**Tarefa proposta A**
Segundo a notícia sobre o Marco Temporal, quantos dias se passaram entre a suspensão do julgamento e a sua retomada no STF?
**Tarefa proposta B**
Para cada afirmação abaixo, indique se ela está de acordo com a notícia sobre o Marco Temporal. Responda sim ou não e cite literalmente as palavras do texto que decidem a questão.
(i) Nunes Marques votou contra a tese do Marco Temporal.
(ii) O ministro André Mendonça pediu vistas do processo em 7 de junho.
(iii) Entre maio e junho, as organizações da Apib mobilizaram mais de 129 manifestações em 21 estados.
**Tarefa proposta C**
Dê continuidade à notícia sobre o Marco Temporal a partir da última frase apresentada.

**Trecho selecionado**
^^^^

STF retoma julgamento da tese do Marco Temporal nesta quarta-feira. Mobilizações ocorrem em todo o país

A retomada do julgamento da tese do Marco Temporal pelo Supremo Tribunal Federal (STF), marcada para quarta-feira (30), mobiliza indígenas de todo o País a se manifestarem em seus territórios e cidades e em Brasília. No Espírito Santo, a previsão é de ações semelhantes às ocorridas em junho, com protestos nas rodovias que cortam as Terras Indígenas (TIs) Tupinikim e Guarani em Aracruz, no norte do Estado, além de envio de lideranças para a Capital Federal.

A votação no STF ocorre 84 dias após a suspensão do julgamento, no dia 7 de junho, quando o ministro André Mendonça pediu vistas do processo, logo após o voto de Alexandre de Moraes, que se posicionou contrário ao Marco Temporal, porém, defendeu que novas demarcações aconteçam mediante a indenização das pessoas físicas ou jurídicas que ocupem o território indígena a ser regularizado. O posicionamento é considerado “desastroso” pela Articulação dos Povos Indígenas do Brasil (Apib), pois “desconsidera a história da grilagem de terras no Brasil e pode inviabilizar a demarcação dos territórios”.

Antes de Moraes, votaram Edson Fachin (contra) e Nunes Marques (a favor), resultando em um painel parcial de 2 a 1, em que a causa indígena segue vencendo.

O objetivo da mobilização nacional é unir movimentos sociais e sociedade civil e reivindicar a derrubada da tese no STF e a garantia da demarcação de todas as terras indígenas no Brasil. Entre maio e junho, as organizações que compõem a Apib mobilizaram mais de 129 manifestações em 21 estados, incluindo o Distrito Federal.

Fábio Rodrigue-Pozzebom/Agência Brasil

“Empresários e parlamentares do agronegócio estão pressionando, mas o movimento indígena não irá recuar. Estamos convocando todos os parentes e parentas, não indígenas, organizações parceiras e artistas, para juntos construirmos uma grande mobilização permanente em Brasília. Vamos ocupar todos os espaços e pressionar para que o Marco Temporal seja derrubado de uma vez por todas”, afirmou Kleber Karipuna, coordenador executivo da Apib. Nos próximos dias, a organização também irá convocar uma formação online com influenciadores e comunicadores sobre a tese.

Nova invasão

Para o povo Guarani, a luta contra o Marco Temporal é “a luta contra o extermínio e expulsão forçada de milhões de indígenas, desde a invasão europeia” e o tema foi o principal ponto de pauta do encontro da Comissão Guarani Yvyrupa realizado em Santa Cruz nesse final de semana (26 e 27).

^^^^

**Dados fornecidos**
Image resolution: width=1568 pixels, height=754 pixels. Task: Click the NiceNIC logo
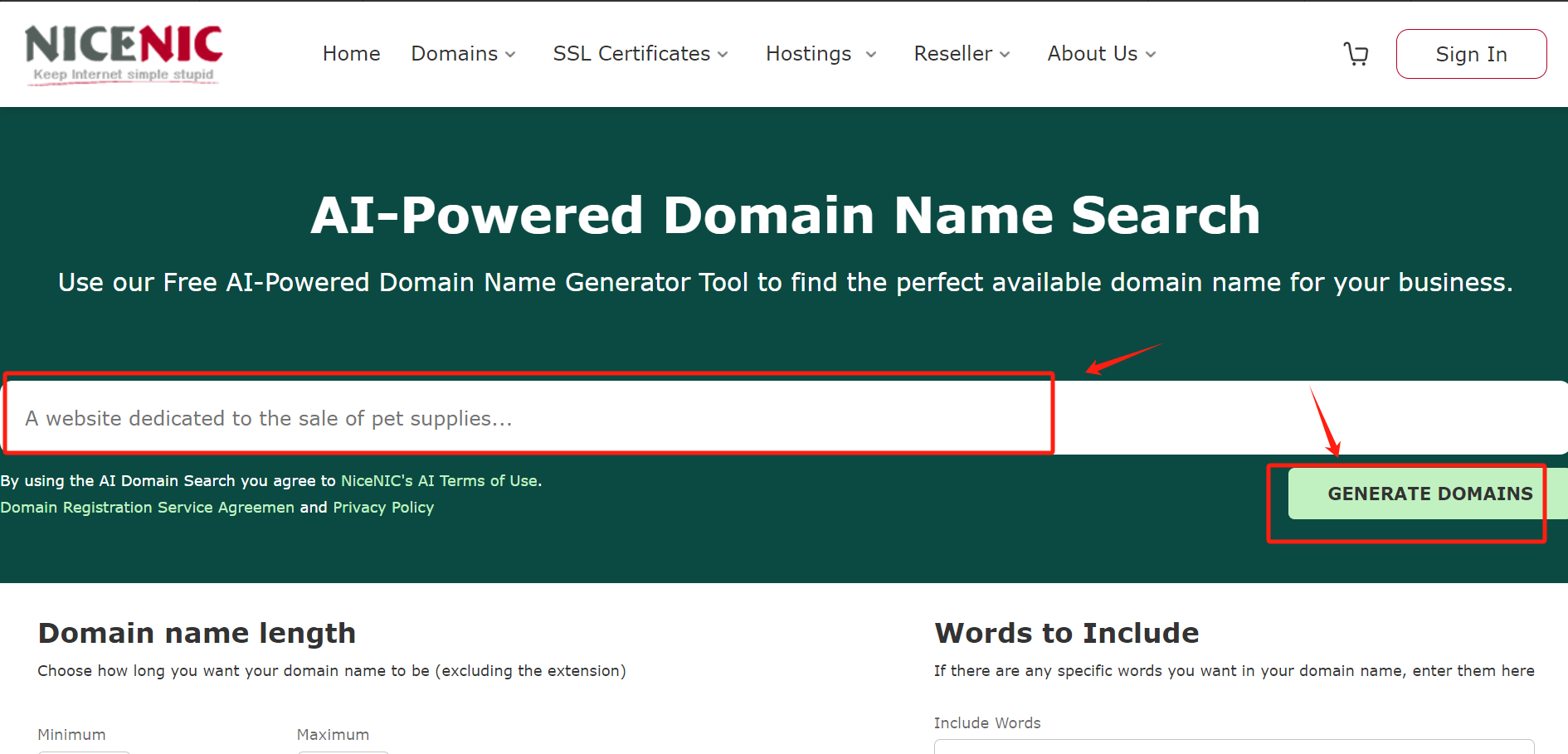point(124,54)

^^^^

**Resposta da tarefa A**
Passaram-se 84 dias.

**Resposta da tarefa B**
(i) Não: "Nunes Marques (a favor)".
(ii) Sim: "no dia 7 de junho, quando o ministro André Mendonça pediu vistas do processo".
(iii) Sim: "mobilizaram mais de 129 manifestações em 21 estados".

**Resposta da tarefa C**
Um dos encaminhamentos foi abrir uma vakinha para arrecadar recursos para a viagem de lideranças Guarani para engrossar as manifestações sobre o Marco Temporal no dia 30 e também para ajudar a participação das mulheres Guarani na III Marcha das Mulheres Indígenas, que ocorre duas semanas depois, de 11 a 13 de setembro, também na Capital Federal, com o tema “Mulheres Biomas em Defesa da Biodiversidade através das raízes ancestrais” e organização da Articulação Nacional das Mulheres Indígenas Guerreiras (Anmiga). (Veja dados para doação abaixo)

Indústrias no território indígena

Nas aldeias de Aracruz, o ato será realizado sob o fantasma de uma sentença emitida na véspera das manifestações, no dia 6 de junho, pelo juiz Fábio Massariol, da 1ª Vara Cível, Família e de Órfãos e Sucessões de Comarca de Aracruz. A decisão acatou pedido feito pela Federação das Indústrias do Espírito Santo (Findes) em uma Ação de Tutela Antecipada, requerida em caráter antecedente, alegando que a manifestação “impacta severamente as atividades das empresas localizadas na região, como Petrobras, Jurong, Imetame, Suzano, Estel, JSL, dentro outras”.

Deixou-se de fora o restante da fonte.